REQUEST:
Count how many lines of the listing below contain the string "icon". Give only the number.

(A run of records)
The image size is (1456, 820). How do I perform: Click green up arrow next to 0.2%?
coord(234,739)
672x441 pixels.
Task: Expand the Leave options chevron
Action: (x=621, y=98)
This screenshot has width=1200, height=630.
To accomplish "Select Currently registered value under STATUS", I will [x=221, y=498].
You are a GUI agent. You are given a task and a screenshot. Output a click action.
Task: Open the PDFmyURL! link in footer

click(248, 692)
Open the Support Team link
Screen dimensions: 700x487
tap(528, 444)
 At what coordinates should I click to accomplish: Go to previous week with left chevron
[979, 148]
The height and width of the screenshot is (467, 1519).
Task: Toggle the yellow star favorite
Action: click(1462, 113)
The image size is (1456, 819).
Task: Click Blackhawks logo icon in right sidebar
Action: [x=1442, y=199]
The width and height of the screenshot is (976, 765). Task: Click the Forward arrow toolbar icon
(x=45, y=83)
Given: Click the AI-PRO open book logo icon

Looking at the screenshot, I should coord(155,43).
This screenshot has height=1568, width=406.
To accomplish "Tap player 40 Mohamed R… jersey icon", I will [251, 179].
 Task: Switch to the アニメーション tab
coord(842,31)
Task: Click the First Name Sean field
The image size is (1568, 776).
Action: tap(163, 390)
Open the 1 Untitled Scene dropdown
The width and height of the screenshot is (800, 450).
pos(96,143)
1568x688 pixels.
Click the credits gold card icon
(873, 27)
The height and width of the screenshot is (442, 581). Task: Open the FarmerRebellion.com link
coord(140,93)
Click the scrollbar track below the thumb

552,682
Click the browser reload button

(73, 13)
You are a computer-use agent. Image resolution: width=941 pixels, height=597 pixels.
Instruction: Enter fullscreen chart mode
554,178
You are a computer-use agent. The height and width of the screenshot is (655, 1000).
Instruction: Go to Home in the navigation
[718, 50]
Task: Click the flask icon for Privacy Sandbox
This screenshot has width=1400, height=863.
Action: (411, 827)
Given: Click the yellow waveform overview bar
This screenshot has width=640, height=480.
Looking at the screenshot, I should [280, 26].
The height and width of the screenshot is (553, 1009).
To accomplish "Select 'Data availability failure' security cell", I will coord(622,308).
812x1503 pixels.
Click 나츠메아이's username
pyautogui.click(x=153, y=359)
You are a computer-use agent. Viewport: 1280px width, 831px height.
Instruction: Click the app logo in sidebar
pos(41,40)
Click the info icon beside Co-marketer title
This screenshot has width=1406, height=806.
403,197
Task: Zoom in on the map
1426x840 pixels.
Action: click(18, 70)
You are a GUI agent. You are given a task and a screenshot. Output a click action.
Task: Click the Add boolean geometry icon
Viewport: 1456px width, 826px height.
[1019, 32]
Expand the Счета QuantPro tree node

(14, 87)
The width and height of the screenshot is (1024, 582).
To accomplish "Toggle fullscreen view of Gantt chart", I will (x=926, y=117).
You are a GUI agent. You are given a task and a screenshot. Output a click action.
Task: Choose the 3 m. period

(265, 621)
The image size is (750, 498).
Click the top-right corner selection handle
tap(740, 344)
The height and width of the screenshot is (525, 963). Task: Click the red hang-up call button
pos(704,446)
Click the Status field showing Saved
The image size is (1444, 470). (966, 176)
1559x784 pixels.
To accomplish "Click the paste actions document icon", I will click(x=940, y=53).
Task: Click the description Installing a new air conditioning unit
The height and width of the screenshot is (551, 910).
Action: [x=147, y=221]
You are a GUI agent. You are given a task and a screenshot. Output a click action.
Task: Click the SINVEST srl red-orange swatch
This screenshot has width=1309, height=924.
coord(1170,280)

RESULT OF THIS EXERCISE:
9